Proceder wykorzystania prawa przez niektórych Polaków
dla celów sprzecznych z nauką w pełnym tego słowa znaczeniu i z jakością jej
kadr akademickich objął osoby ze stopniem doktora, które zorientowały się, że na Słowacji można uzyskać tytuł docenta jako
odpowiednik polskiego stopnia doktora habilitowanego na podstawie jedynie
wypełnionej tabelki z danymi liczbowymi o pracach głównie metodycznych, z
dydaktyki przedmiotowej, liczbie wypromowanych magistrów, indeksie cytowań krajowych i zagranicznych, itp. W książce
znajdują się szczegółowe dane na ten temat. Podkreślam jednak, że wśród części osób byli znakomici uczeni, szczególnie w naukach ścisłych, którzy od lat współpracowali ze słowackimi akademikami i mają znakomite osiągnięcia.

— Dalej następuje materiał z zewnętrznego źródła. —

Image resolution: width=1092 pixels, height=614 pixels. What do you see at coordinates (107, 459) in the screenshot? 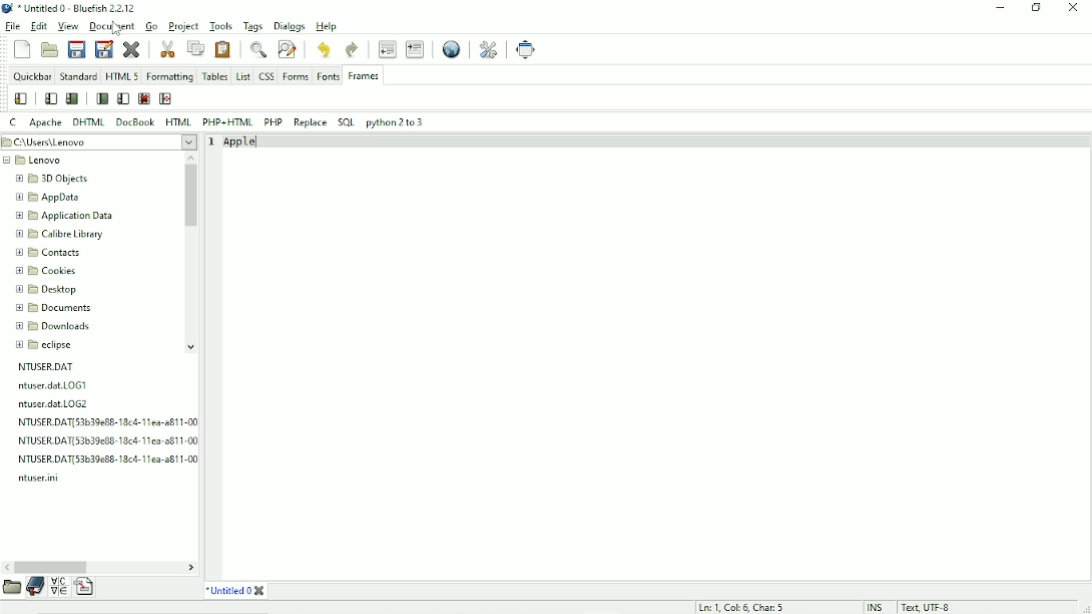
I see `file` at bounding box center [107, 459].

Zawarta umowa międzypaństwowa była przygotowana pod
działalność częściowo przestępczą. Jak zwykle wykorzystano fakt, że niektórzy
autentyczni naukowcy z naszego kraju współpracowali z akademikami uczelni
słowackich w swoich dyscyplinach naukowych, odbywali tam staże naukowo-badawcze,
a zatem nie mógł prezes PAN prof. Michał Kleiber mieć wiedzy na temat tego, w
jakim kierunku rozwinie się ów proceder. Podpisał w imieniu polskiego rządu
porozumienie między RP a Republiką Słowacji dzięki czemu niektórzy zwierzyli w
tym świetny interes.
Było to o tyle zdumiewające, że zarówno Polska jak i Słowacja zostały państwami członkowskimi Unii Europejskiej. To zaś spowodowało, że znaleźliśmy się we wspólnym dla tych państw obszarze akademickiego kształcenia studentów i kadr naukowych, których stopnie zawodowe i tytuły naukowe automatycznie stawały się równoważnymi.